Android user setting (default on)

  • Android Settings sheet → CameraAllow Camera (camera.enabled)
    • Default: on (missing key is treated as enabled).
    • When off: camera.* commands return CAMERA_DISABLED.

Permissions

  • Android requires runtime permissions:
    • CAMERA for both camera.snap and camera.clip.
    • RECORD_AUDIO for camera.clip when includeAudio=true.

If permissions are missing, the app will prompt when possible; if denied, camera.* requests fail with a *_PERMISSION_REQUIRED error.

Android foreground requirement

Like canvas.*, the Android node only allows camera.* commands in the foreground. Background invocations return NODE_BACKGROUND_UNAVAILABLE.
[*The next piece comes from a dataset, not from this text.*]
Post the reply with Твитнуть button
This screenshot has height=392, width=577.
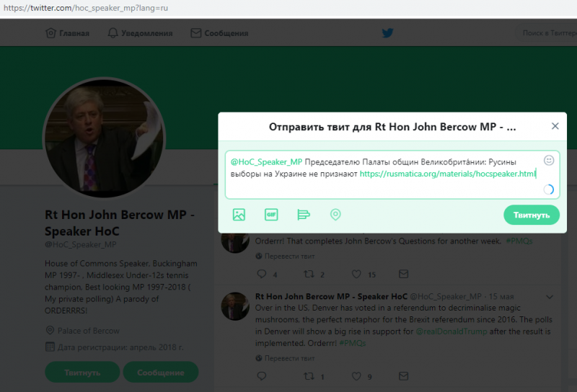click(532, 215)
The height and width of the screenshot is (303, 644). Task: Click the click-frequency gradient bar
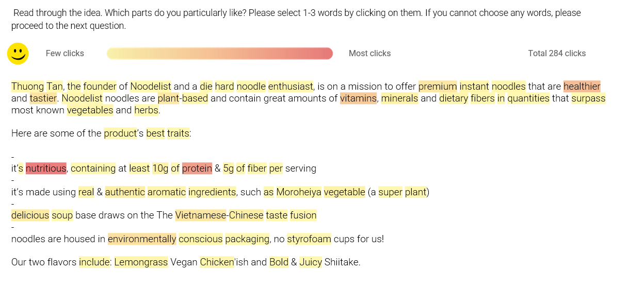[x=219, y=54]
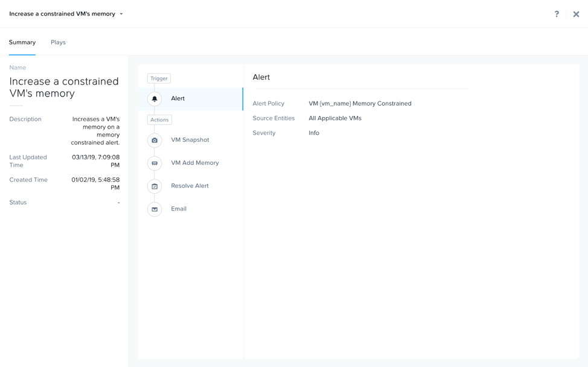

Android commands (via Gateway node.invoke)

  • camera.list
    • Response payload:
      • devices: array of { id, name, position, deviceType }

Payload guard

Photos are recompressed to keep the base64 payload under 5 MB.

macOS app

User setting (default off)

The macOS companion app exposes a checkbox:

  • Settings → General → Allow Camera (openclaw.cameraEnabled)
    • Default: off
    • When off: camera requests return "Camera disabled by user".

CLI helper (node invoke)

Use the main openclaw CLI to invoke camera commands on the macOS node.

Examples:

openclaw nodes camera list --node <id>            # list camera ids
openclaw nodes camera snap --node <id>            # prints saved path
openclaw nodes camera snap --node <id> --max-width 1280
openclaw nodes camera snap --node <id> --delay-ms 2000
openclaw nodes camera snap --node <id> --device-id <id>
openclaw nodes camera clip --node <id> --duration 10s          # prints saved path
openclaw nodes camera clip --node <id> --duration-ms 3000      # prints saved path (legacy flag)
openclaw nodes camera clip --node <id> --device-id <id>
openclaw nodes camera clip --node <id> --no-audio

Notes:

  • openclaw nodes camera snap defaults to maxWidth=1600 unless overridden.
  • On macOS, camera.snap waits delayMs (default 2000ms) after warm-up/exposure settle before capturing.
  • Photo payloads are recompressed to keep base64 under 5 MB.

Safety + practical limits

  • Camera and microphone access trigger the usual OS permission prompts (and require usage strings in Info.plist).
  • Video clips are capped (currently <= 60s) to avoid oversized node payloads (base64 overhead + message limits).

macOS screen video (OS-level)

For screen video (not camera), use the macOS companion:

openclaw nodes screen record --node <id> --duration 10s --fps 15   # prints saved path

Notes:

  • Requires macOS Screen Recording permission (TCC).